Der BDA-Faktencheck zitiert häufig in der Öffentlichkeit gehörte Aussagen – etwa von Politikern – zum Sozialstaat, und stellt diesen eine Klarstellung gegenüber. Darunter zu den folgenden Aussagen:

  • „Es ist ein Mythos, dass hohe Lohnnebenkosten den Wettbewerb gefährden.“ Die Fakten: Mit einem Anstieg der Sozialversicherungsbeiträge wird für die Betriebe der Faktor Arbeit immer teurer. Damit geht ein Verlust an Wettbewerbsfähigkeit einher.
  • „Millionen Menschen in Deutschland leben in Altersarmut.“ Die Fakten: Nach dem Alterssicherungsbericht 2016 der Bundesregierung
    betrug das durchschnittliche monatliche Nettoeinkommen von Personen ab 65 Jahren im Jahr 2015 bei Ehepaaren 2.543 Euro, bei alleinstehenden Männern 1.614 Euro und bei alleinstehenden Frauen 1.420 Euro. Es darf nicht allein auf den Zahlbetrag der gesetzlichen Rente geschaut werden. Private und betriebliche Altersvorsorge spielen eine immer größere Rolle. Viele Rentner haben auch als Selbstständige, Beamte oder von der Rentenversicherungspflicht Befreite auf andere Weise Altersvorsorgeansprüche erworben.

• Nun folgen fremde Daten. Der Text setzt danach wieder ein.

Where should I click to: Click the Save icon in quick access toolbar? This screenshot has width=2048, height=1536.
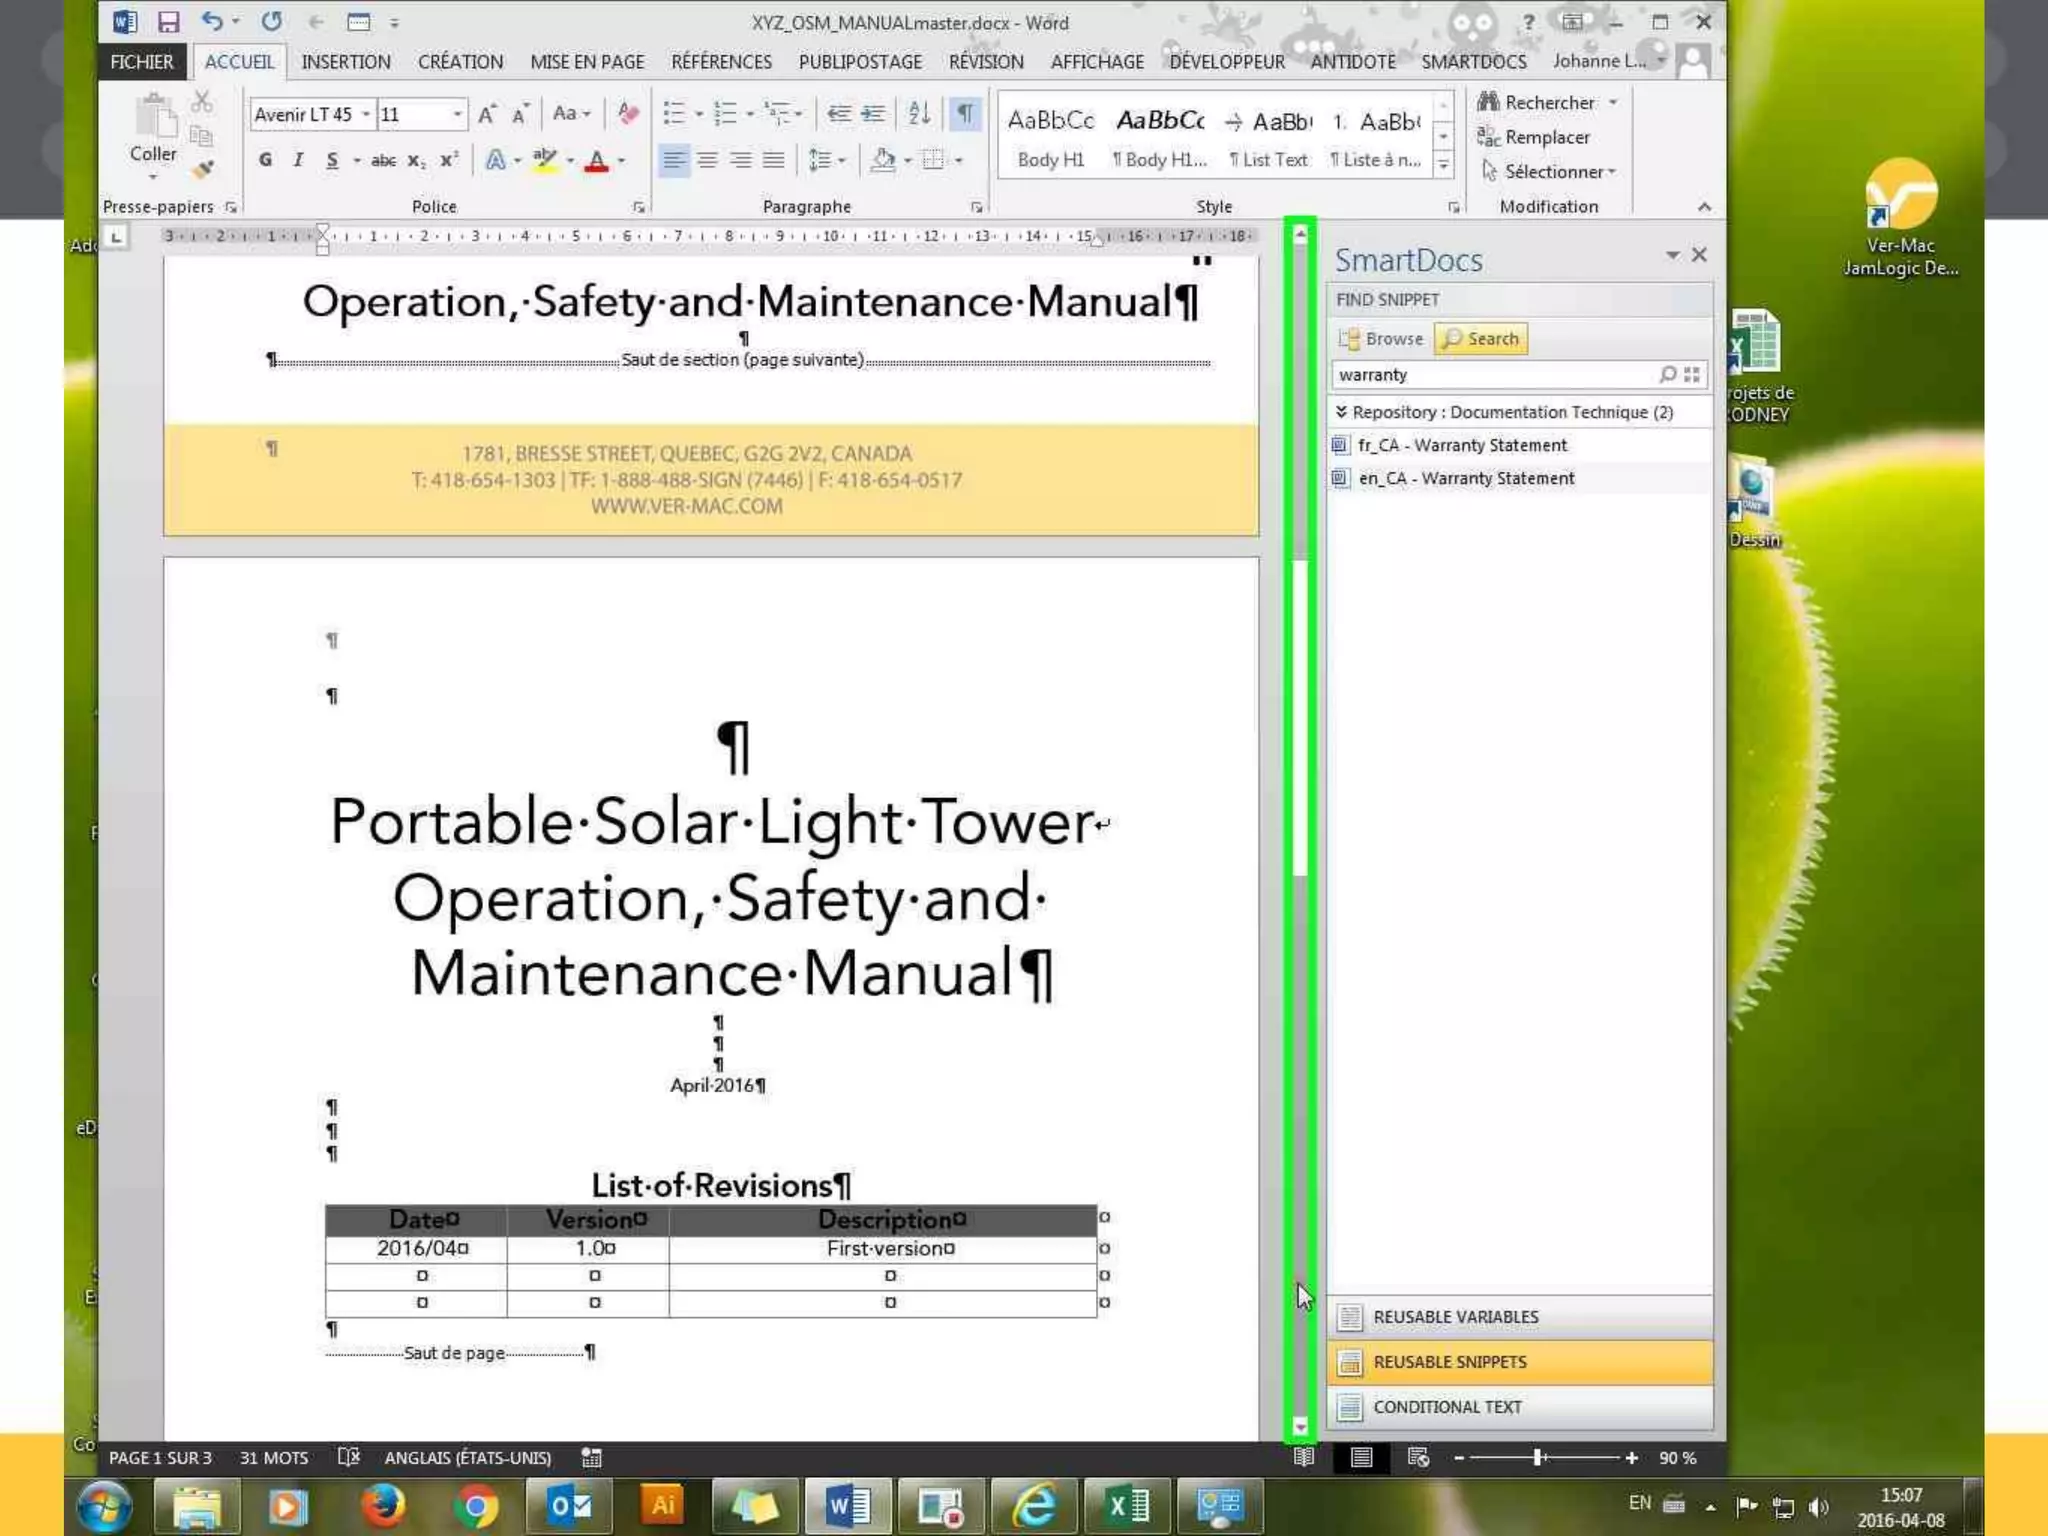tap(168, 22)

  • „Die Kosten im Gesundheitswesen werden steigen und allein auf dem Rücken der Beschäftigten abgeladen.“ Die Fakten: Die Arbeitgeberbeiträge zur Krankenversicherung sind allein von 2015 auf 2016 um vier Milliarden Euro gestiegen. Die Arbeitgeber finanzieren den größten Anteil der Krankheitskosten, da sie neben ihren Beiträgen zur Krankenversicherung allein die Kosten der Entgeltfortzahlung im Krankheitsfall tragen.